Caller: “Hello, [My Name], it’s [Name] on Switchboard. My monitor’s colors look a little weird; can you come in and replace it?”
Me: “I’m afraid not. I arranged over a month ago to have [Coworker] take on-call duty this weekend, since I’m moving house. That change is posted all over—”
Caller: “But I can’t see the colors right!”
Me: “I’m not the staffer on call this weekend; you’ll have to call [Coworker]. Besides, the system is monochrome. You don’t need accurate colors.”
Caller: “[Coworker] won’t come out for this! Besides, it isn’t the system I need.”
Me: “What program are you using?”
Caller: “I’m surfing the internet!”
Me: “Can you get into the system and use it?”
Caller: “Of course!”
Me: “So you are calling me because you can’t do something you are not supposed to be doing, after you’ve been informed that I am not the on-call person this weekend?
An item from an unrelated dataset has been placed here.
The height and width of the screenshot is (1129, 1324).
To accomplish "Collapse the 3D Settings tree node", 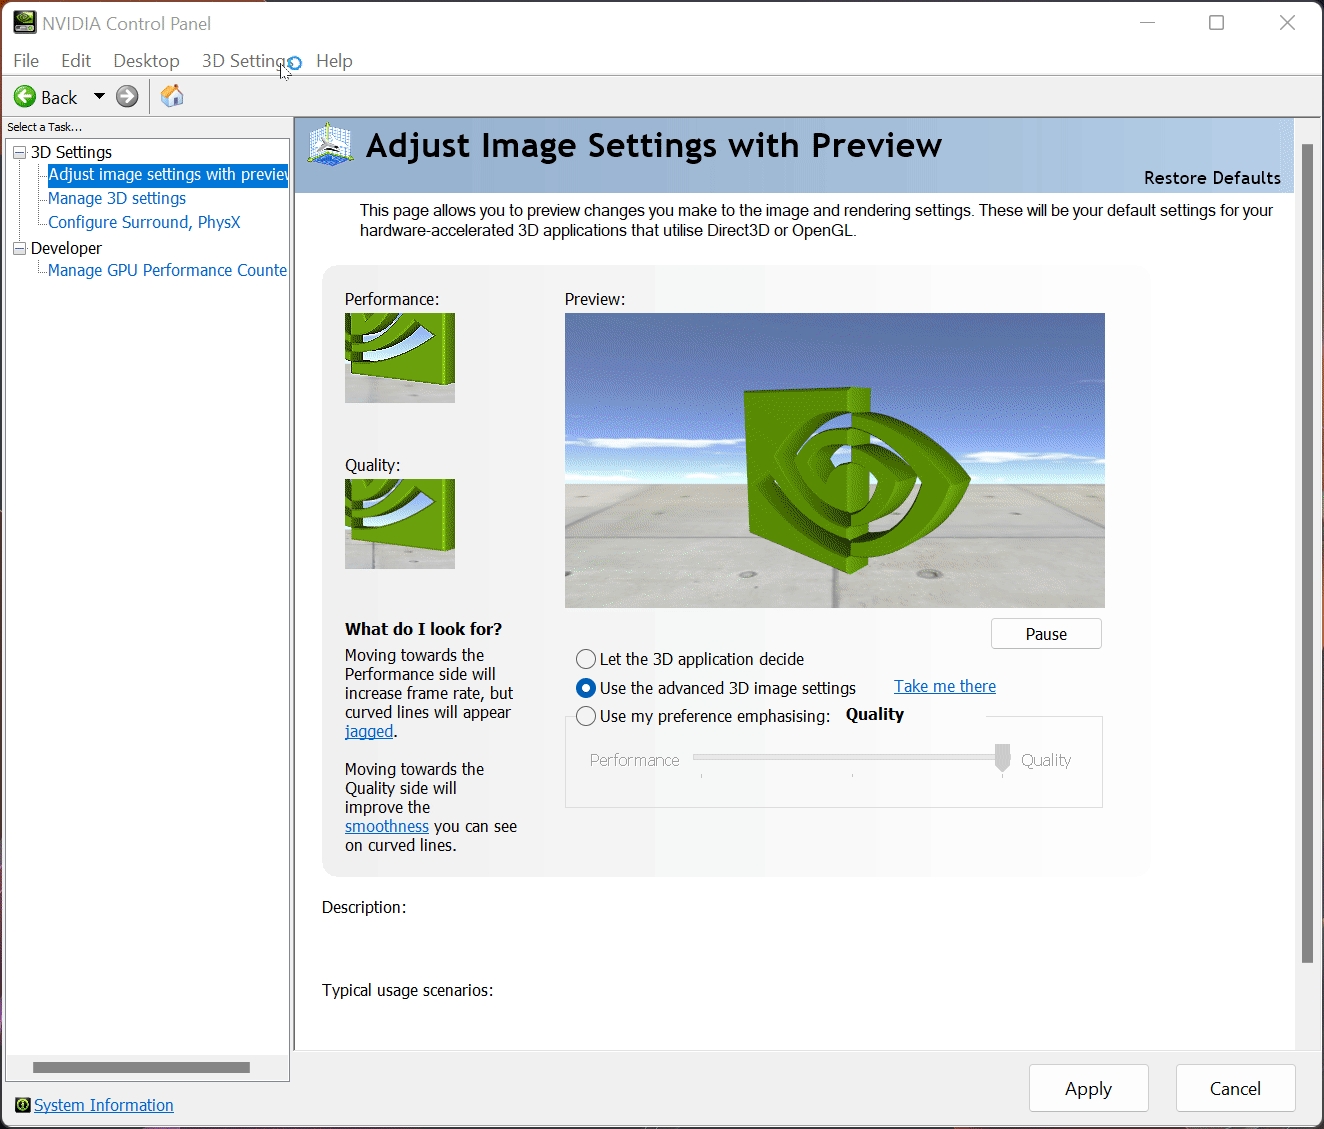I will point(19,152).
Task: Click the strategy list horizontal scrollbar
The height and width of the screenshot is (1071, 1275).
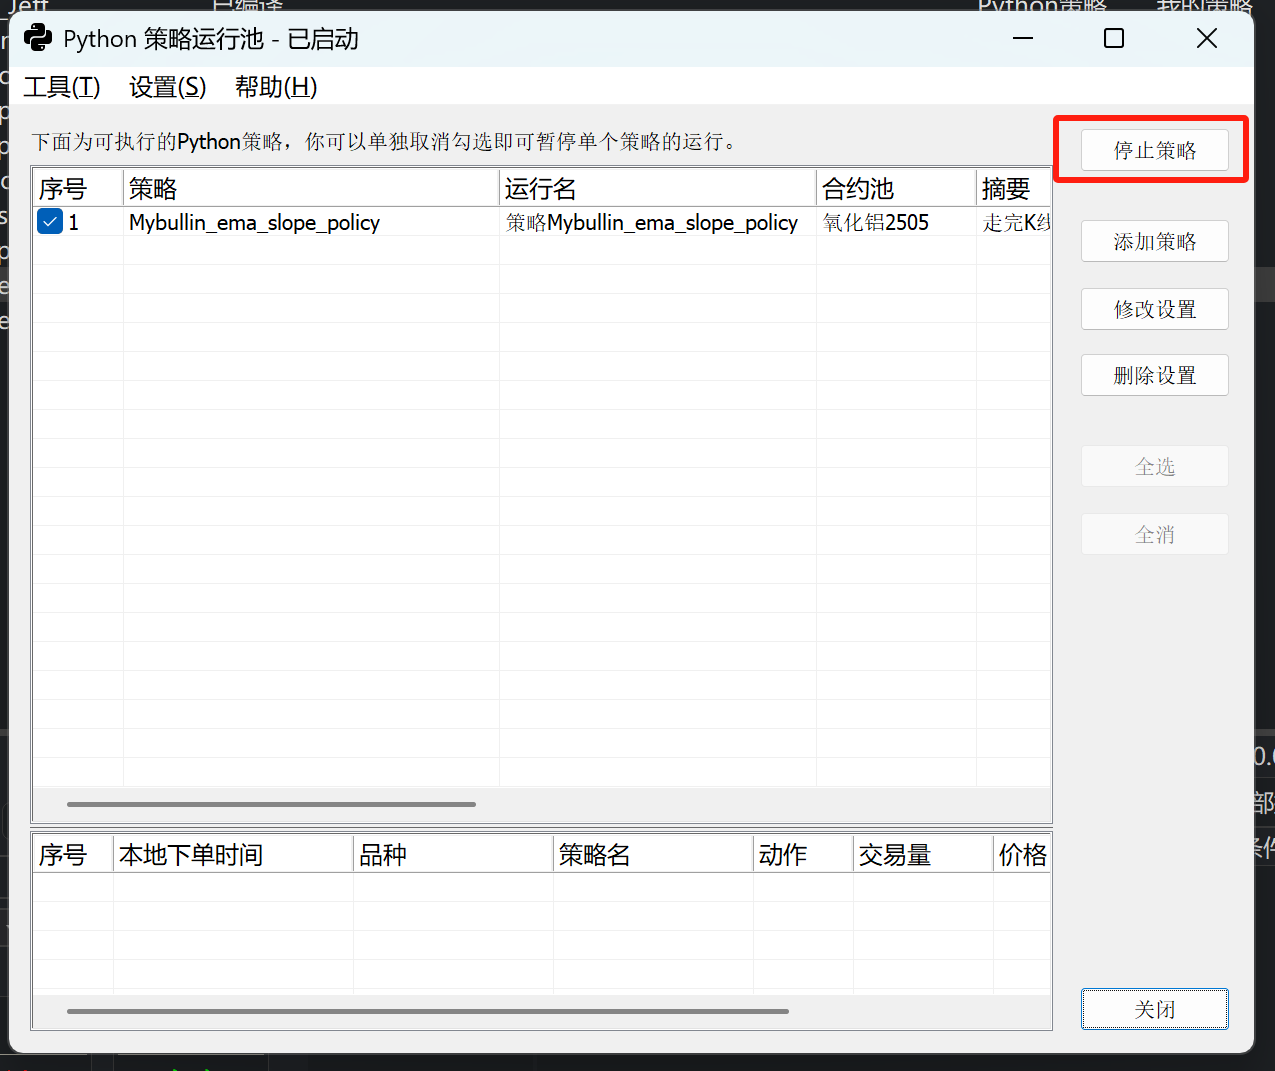Action: [x=271, y=804]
I’m not coming in for this. Call [Coworker].”
Caller: “I’m going to report you to your boss and HR!”
(The caller actually did. When my boss asks me about the invective-laden email that was sent to both him and the head of HR, I told him what really happened and why I refused to come in to work and change out the monitor. The caller got read the riot act by the head of HR!)